Сидевший на полу поверженный фехтовальщик, на лбу у которого вскочила огромная шишка и красовался синяк, крикнул:
– Требую удовлетворения!
– А я удовлетворен знанием, что вы дурак, мистер Гиддинс, – спокойным, четким и совершенно бесстрастным голосом сказал Лиллехорн. – За обнажение клинка в общественном месте с целью нанесения телесных повреждений положено наказание в виде десяти ударов плетью. Хотите продолжить?
Ничего не сказав, Гиддинс протянул руку и забрал свое оружие.
Крики на улице, привлекавшие все больше народу (разумеется, главным образом пьяниц и головорезов) из других питейных заведений, становились все громче, угрожая самосудом. Зед не поднимал головы, у Мэтью вспотел загривок. Даже Грейтхаус начал с некоторым беспокойством поглядывать на единственный выход.

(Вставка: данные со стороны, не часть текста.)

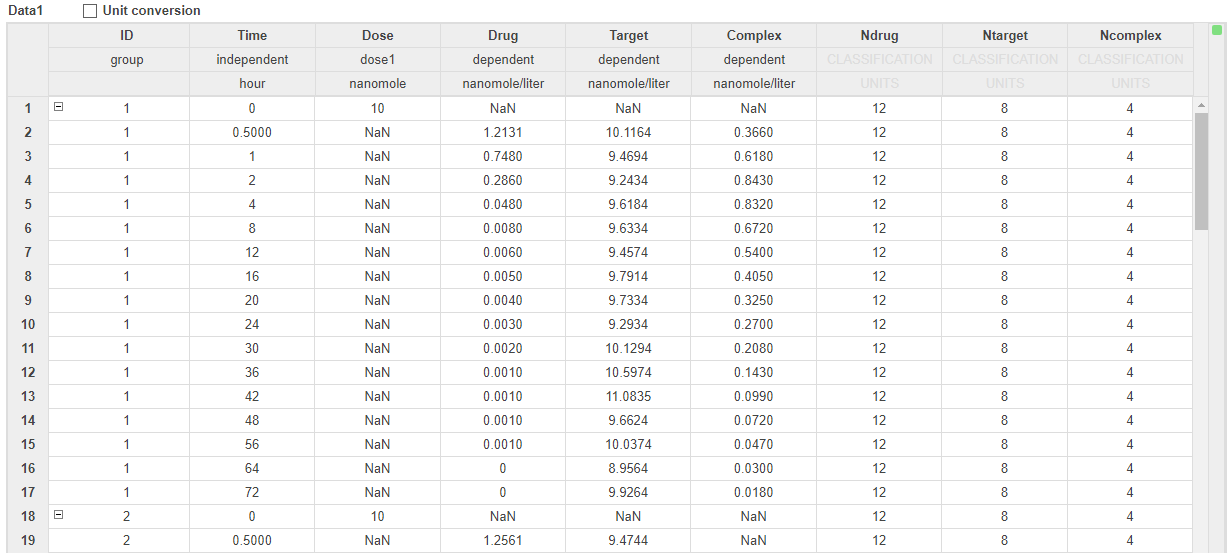The height and width of the screenshot is (553, 1227).
Task: Select the ID column header
Action: (x=127, y=36)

– Иногда досада берет от того, чем приходится заниматься, – посетовал Лиллехорн. Потом посмотрел в лицо Мэтью и насмешливо улыбнулся. – Не устали еще строить из себя молодого героя? – Не дожидаясь ответа, он сказал: – Ну идемте. Я выведу вас отсюда. Нэк, стойте на страже, пока я не пришлю кого-нибудь достойнее.
Держа трость у плеча, он двинулся в сторону двери.
За ним, взяв шапку и плащ, последовал Грейтхаус, а затем и Зед с Мэтью. Те из публики в таверне, кто еще способен был говорить, изрыгали им в спины грязные проклятия, а глаза Нэка метали молнии в младшего партнера бюро «Герральд».
Собравшаяся снаружи толпа, состоявшая по меньшей мере из трех десятков мужчин и полудюжины одурманенных спиртным женщин, подалась вперед.
– Назад! Всем назад! – приказал Лиллехорн, но даже голоса главного констебля оказалось недостаточно, чтобы погасить огонь разгорающегося пожара.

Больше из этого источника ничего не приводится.